> _WHAT YOU HAVE TO DO_:
Go to the line below containing "Task: Select Sales in the footer bar" and print exactly from there through the line containing "Open Овощи, фрукты, ягоды, зелень", both included. Print nothing else.

-------------------------

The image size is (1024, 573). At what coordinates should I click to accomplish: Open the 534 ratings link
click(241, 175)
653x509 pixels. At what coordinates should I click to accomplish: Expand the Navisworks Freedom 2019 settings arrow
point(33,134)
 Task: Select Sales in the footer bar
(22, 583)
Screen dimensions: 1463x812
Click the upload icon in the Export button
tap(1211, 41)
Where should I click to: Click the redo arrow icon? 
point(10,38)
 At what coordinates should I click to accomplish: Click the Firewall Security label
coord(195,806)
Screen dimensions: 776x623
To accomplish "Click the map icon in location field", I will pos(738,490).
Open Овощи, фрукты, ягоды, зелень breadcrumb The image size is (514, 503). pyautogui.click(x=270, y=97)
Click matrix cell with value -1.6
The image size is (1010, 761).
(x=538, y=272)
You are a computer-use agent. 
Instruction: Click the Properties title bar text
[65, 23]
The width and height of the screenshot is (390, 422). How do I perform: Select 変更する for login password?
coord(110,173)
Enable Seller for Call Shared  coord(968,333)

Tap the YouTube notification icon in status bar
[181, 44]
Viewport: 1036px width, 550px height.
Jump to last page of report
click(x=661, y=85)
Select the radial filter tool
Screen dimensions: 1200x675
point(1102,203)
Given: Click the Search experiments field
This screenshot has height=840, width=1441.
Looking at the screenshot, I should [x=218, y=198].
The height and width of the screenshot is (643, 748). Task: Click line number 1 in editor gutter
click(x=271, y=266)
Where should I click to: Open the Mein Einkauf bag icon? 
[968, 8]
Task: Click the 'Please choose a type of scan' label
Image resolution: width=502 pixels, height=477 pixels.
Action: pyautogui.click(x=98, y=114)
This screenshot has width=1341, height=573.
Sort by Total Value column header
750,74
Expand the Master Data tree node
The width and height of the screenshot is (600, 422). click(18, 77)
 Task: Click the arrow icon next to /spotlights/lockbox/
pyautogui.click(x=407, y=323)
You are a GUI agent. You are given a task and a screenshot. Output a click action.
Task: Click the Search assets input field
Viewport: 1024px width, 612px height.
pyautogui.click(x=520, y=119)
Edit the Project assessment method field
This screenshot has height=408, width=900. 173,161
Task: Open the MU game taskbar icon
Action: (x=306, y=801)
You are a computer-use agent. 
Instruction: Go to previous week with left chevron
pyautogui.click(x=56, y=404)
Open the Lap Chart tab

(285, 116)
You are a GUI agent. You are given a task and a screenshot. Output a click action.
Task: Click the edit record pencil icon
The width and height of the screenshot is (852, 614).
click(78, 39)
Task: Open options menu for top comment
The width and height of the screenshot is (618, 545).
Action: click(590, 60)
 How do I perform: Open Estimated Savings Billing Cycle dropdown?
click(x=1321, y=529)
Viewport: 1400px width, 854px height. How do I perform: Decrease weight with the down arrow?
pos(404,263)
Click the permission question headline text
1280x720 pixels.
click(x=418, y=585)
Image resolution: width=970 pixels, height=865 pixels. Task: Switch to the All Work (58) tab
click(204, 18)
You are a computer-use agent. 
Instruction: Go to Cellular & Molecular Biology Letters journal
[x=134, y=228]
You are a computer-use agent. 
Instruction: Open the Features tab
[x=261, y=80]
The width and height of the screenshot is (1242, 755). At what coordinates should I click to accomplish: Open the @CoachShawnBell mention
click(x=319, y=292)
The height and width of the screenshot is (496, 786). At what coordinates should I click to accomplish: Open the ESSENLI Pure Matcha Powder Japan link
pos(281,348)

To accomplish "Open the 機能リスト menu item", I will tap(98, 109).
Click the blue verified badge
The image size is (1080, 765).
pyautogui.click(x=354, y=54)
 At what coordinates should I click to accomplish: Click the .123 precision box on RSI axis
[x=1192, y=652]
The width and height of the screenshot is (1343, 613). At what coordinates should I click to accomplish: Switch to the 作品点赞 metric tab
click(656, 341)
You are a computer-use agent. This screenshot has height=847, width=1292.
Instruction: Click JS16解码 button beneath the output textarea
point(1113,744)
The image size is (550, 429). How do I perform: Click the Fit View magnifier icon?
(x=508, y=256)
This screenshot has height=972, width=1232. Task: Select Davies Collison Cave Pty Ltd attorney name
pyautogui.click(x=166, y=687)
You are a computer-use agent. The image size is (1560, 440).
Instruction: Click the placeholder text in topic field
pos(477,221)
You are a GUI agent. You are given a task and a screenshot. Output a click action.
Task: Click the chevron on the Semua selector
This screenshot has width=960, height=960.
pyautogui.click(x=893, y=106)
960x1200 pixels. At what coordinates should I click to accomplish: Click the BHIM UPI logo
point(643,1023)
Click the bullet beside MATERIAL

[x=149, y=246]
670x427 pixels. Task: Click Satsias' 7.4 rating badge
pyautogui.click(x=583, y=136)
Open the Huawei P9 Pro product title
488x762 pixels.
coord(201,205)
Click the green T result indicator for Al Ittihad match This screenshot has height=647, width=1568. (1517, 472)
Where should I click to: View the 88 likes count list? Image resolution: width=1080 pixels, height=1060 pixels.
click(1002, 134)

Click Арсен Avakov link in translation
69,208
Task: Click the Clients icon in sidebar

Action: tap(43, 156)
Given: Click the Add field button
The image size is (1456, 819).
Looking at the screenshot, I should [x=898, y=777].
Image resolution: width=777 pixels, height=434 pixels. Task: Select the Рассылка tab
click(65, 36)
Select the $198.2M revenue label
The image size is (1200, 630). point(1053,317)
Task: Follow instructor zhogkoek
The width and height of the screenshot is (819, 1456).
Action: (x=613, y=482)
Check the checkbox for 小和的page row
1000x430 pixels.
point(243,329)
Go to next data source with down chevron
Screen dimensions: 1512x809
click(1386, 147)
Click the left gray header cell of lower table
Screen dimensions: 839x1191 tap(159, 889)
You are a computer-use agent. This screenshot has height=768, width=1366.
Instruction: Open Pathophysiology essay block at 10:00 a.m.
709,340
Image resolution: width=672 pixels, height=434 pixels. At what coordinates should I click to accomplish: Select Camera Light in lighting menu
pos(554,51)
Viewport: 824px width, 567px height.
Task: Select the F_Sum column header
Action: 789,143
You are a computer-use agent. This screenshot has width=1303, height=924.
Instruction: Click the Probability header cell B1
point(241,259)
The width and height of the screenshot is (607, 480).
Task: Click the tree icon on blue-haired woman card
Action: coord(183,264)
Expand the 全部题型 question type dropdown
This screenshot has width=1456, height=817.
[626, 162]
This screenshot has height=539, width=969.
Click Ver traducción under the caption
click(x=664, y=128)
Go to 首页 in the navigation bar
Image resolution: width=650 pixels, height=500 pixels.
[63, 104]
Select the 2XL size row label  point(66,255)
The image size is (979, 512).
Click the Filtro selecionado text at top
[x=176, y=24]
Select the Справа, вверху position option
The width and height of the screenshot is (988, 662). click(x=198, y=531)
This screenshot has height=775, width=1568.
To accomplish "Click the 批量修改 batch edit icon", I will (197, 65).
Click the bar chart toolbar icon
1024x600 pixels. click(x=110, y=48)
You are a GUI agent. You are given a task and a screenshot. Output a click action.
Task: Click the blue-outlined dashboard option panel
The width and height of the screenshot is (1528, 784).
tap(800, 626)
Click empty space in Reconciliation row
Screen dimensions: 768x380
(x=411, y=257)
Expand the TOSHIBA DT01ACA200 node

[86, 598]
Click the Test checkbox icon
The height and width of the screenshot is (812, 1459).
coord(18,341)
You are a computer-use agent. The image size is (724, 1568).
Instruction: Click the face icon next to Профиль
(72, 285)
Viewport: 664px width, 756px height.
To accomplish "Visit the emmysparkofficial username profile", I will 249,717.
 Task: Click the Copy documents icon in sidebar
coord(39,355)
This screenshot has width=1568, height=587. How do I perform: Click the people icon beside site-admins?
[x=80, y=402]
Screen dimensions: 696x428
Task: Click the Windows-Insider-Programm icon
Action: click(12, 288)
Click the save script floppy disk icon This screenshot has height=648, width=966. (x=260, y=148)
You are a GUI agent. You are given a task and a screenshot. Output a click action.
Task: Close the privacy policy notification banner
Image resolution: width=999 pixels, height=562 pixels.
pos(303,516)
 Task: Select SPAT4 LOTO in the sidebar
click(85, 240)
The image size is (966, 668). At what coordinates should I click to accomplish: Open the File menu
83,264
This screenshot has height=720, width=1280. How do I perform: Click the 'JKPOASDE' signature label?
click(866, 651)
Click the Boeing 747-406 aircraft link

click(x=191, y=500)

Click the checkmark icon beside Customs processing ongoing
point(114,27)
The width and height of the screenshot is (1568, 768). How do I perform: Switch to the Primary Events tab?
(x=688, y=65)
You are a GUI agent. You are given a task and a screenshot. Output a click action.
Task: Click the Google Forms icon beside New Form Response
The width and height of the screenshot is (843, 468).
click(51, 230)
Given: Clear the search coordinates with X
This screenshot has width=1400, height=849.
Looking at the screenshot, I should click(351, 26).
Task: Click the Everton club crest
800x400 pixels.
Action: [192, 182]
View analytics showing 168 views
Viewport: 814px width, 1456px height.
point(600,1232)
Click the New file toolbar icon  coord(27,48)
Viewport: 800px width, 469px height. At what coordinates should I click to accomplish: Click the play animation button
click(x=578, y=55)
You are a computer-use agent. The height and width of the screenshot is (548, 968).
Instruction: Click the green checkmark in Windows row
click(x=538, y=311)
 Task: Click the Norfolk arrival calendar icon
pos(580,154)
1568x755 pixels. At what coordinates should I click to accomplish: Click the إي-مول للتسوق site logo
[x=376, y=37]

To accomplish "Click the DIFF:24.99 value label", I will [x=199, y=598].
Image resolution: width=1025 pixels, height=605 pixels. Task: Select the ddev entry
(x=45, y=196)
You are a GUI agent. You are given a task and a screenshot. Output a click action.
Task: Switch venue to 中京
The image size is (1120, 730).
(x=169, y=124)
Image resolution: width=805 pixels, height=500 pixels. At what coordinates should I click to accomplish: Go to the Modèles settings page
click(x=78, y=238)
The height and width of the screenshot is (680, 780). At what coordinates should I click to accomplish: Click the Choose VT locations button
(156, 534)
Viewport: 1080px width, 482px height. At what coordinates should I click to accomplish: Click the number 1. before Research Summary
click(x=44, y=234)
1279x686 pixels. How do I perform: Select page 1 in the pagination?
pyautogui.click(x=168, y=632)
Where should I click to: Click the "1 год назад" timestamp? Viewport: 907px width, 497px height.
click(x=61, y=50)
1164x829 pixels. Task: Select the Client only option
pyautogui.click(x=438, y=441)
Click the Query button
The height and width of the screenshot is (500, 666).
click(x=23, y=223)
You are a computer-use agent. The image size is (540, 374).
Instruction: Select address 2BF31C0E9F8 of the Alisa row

-------------------------

> _ANSWER TO THIS TASK_:
 Task: Select Sales in the footer bar
(22, 583)
Screen dimensions: 1463x812
Click the upload icon in the Export button
tap(1211, 41)
Where should I click to: Click the redo arrow icon? 
point(10,38)
 At what coordinates should I click to accomplish: Click the Firewall Security label
coord(195,806)
Screen dimensions: 776x623
To accomplish "Click the map icon in location field", I will pos(738,490).
Open Овощи, фрукты, ягоды, зелень breadcrumb The image size is (514, 503). pyautogui.click(x=270, y=97)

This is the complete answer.